→ **INSTRUCTIONS TO FOLLOW**
Return each line of the entries that mentions the word "target".

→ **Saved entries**
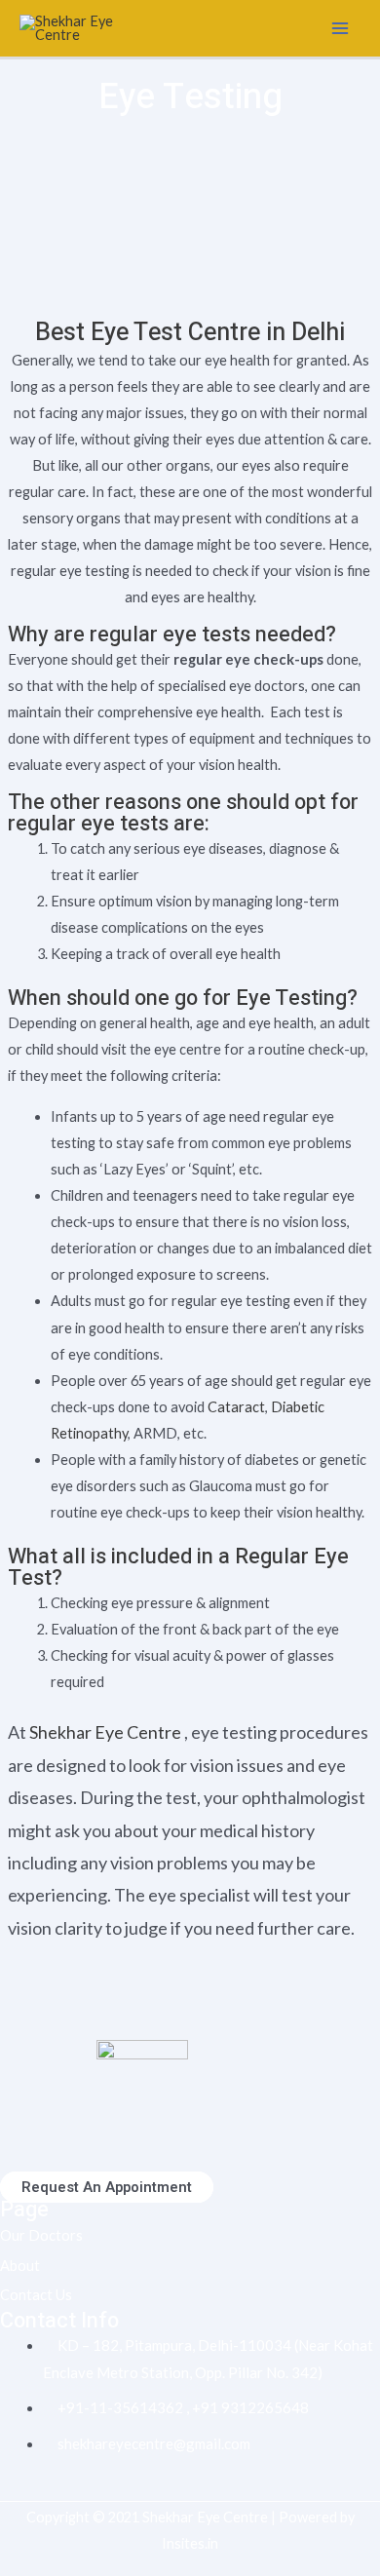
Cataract (236, 1407)
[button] (106, 2187)
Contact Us (36, 2295)
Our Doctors (41, 2235)
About (20, 2265)
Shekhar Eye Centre (105, 1732)
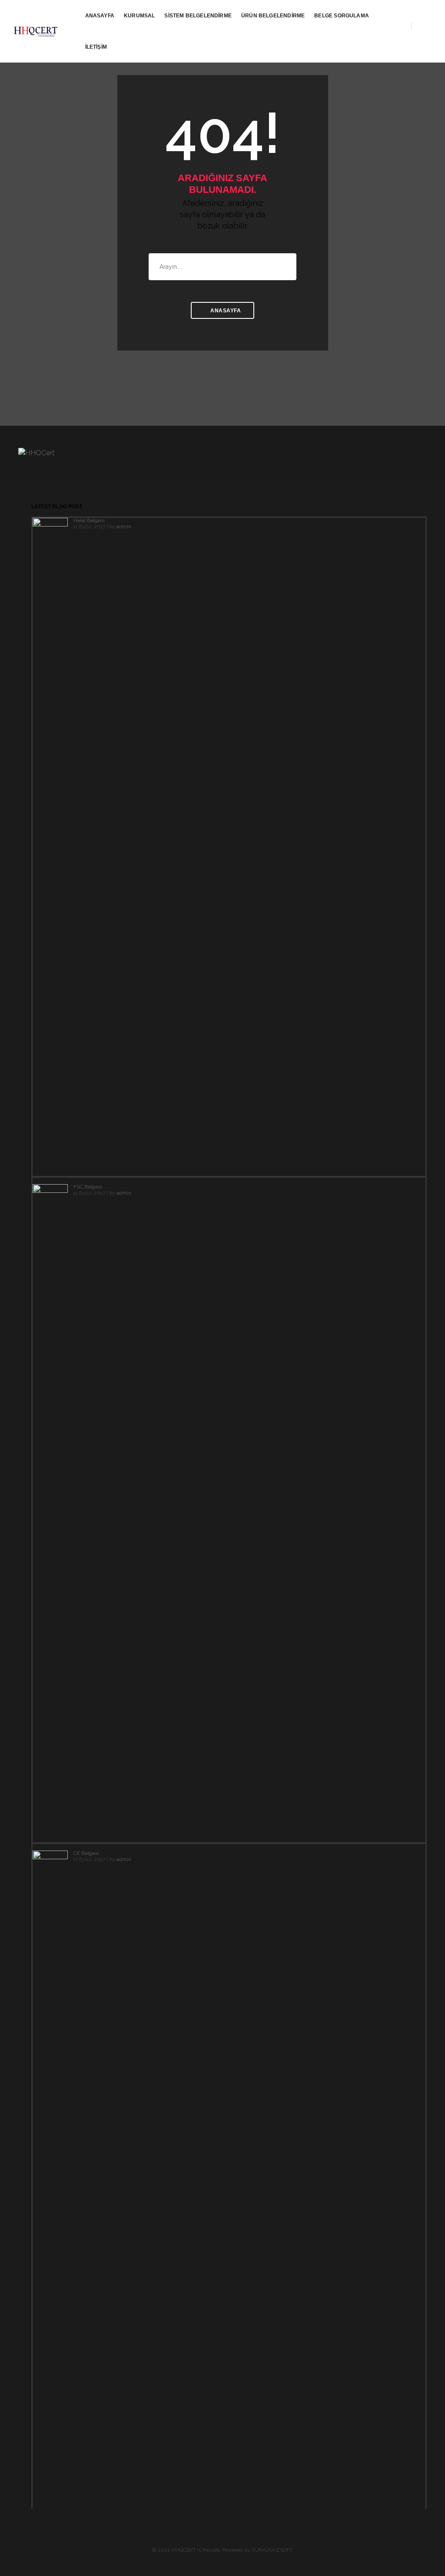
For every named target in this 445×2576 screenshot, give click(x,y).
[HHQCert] (37, 30)
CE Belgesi (86, 1853)
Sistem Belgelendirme (198, 16)
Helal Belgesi (89, 520)
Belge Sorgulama (341, 16)
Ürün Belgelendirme (273, 16)
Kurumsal (139, 16)
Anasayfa (99, 16)
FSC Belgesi (87, 1187)
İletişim (96, 47)
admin (123, 526)
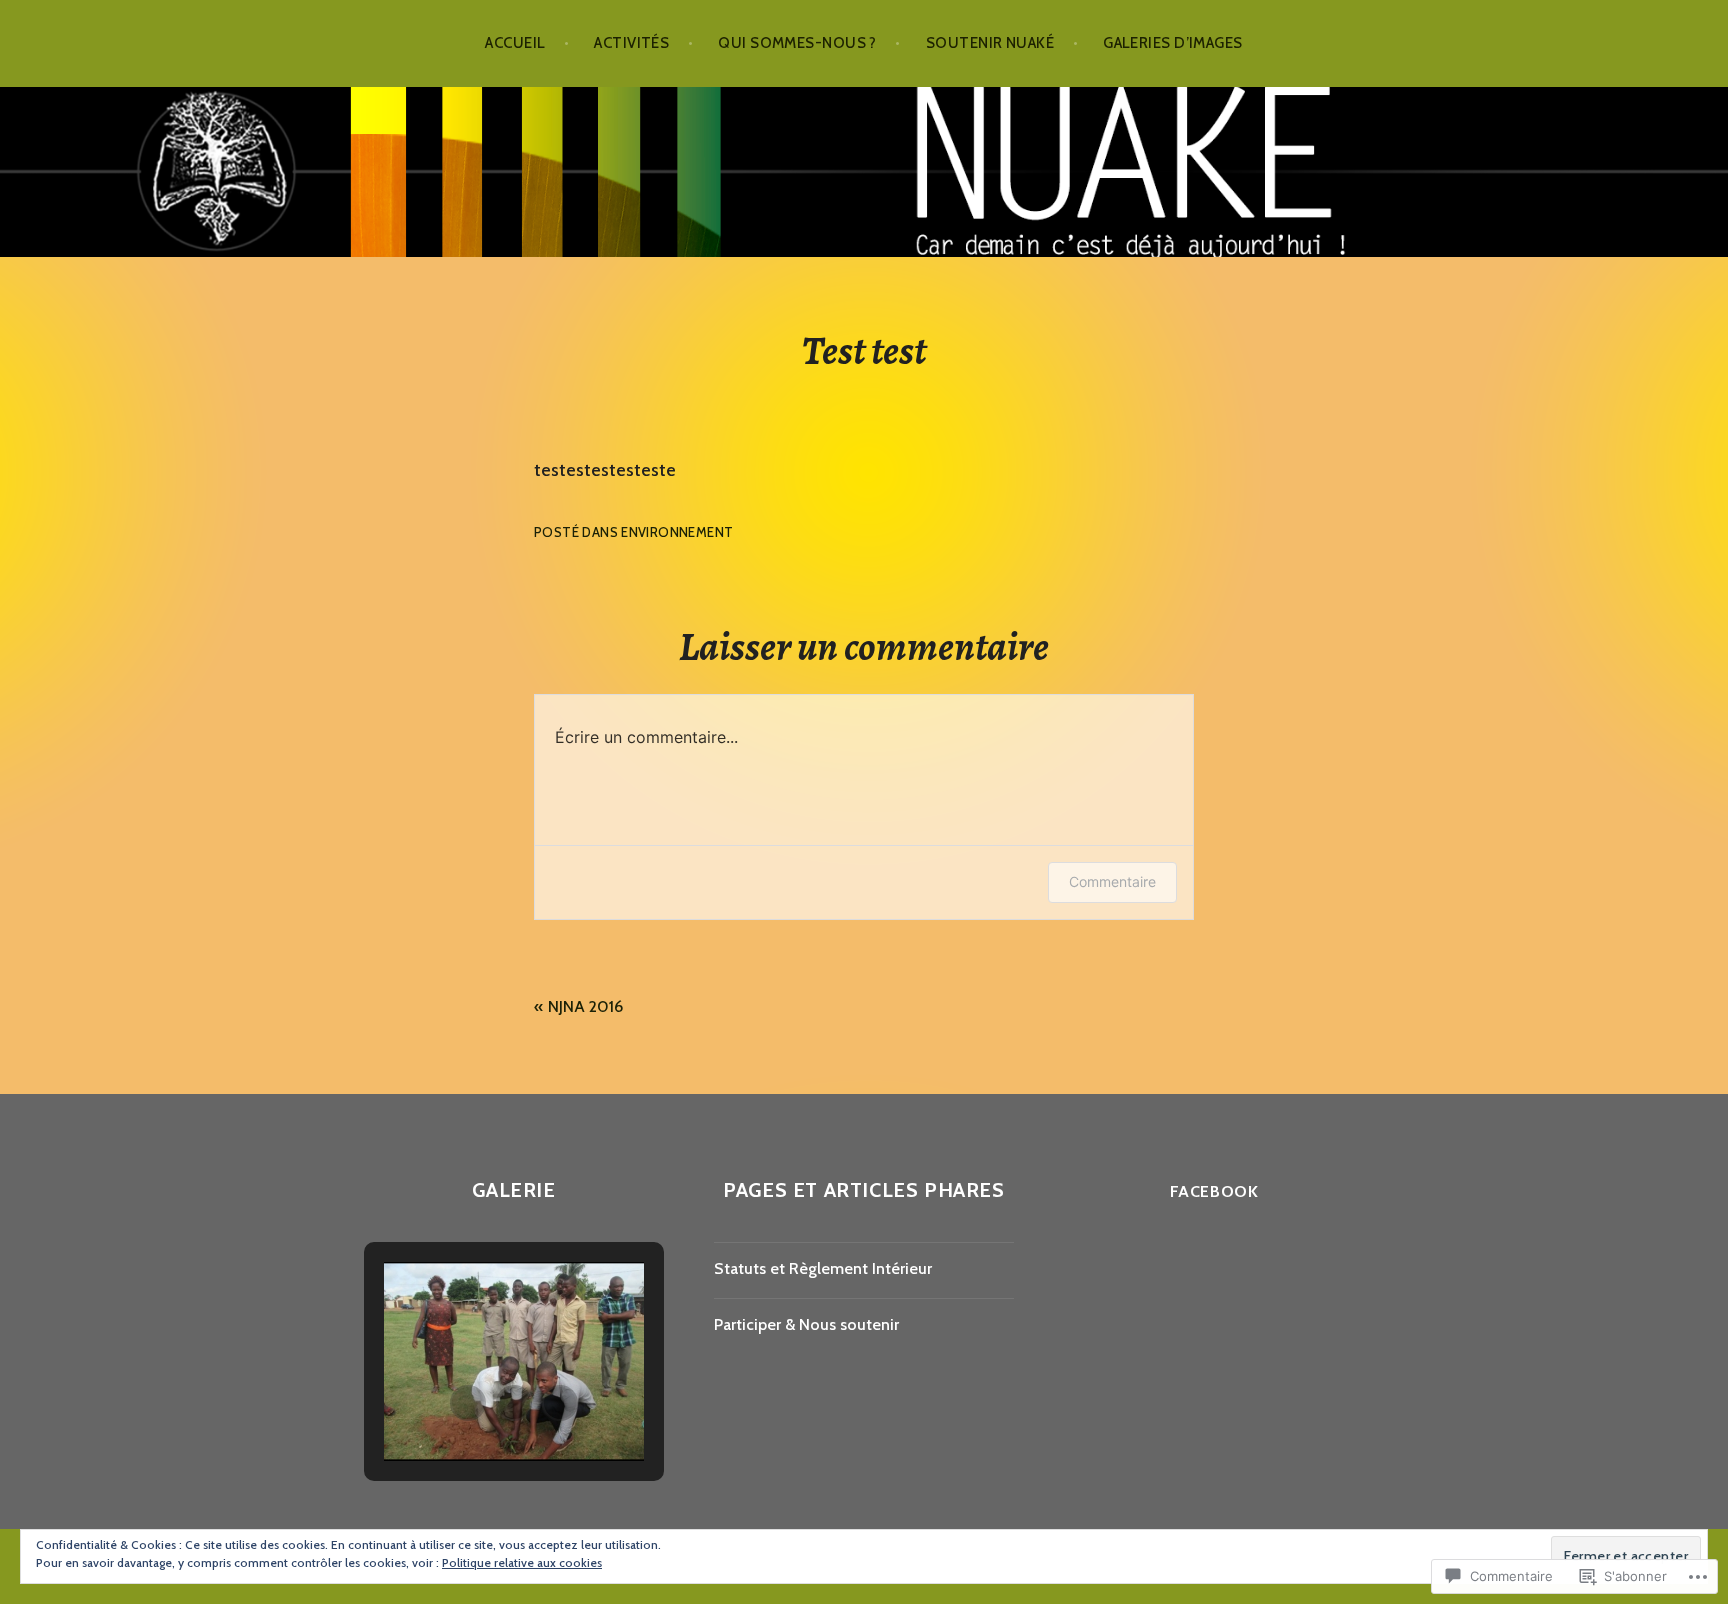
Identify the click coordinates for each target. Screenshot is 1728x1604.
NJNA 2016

→ **RESULT OF THIS TASK**
For every named target in this 445×2576 screenshot, give click(x,y).
Identify the click coordinates for each target. Screenshot is 1728x1604.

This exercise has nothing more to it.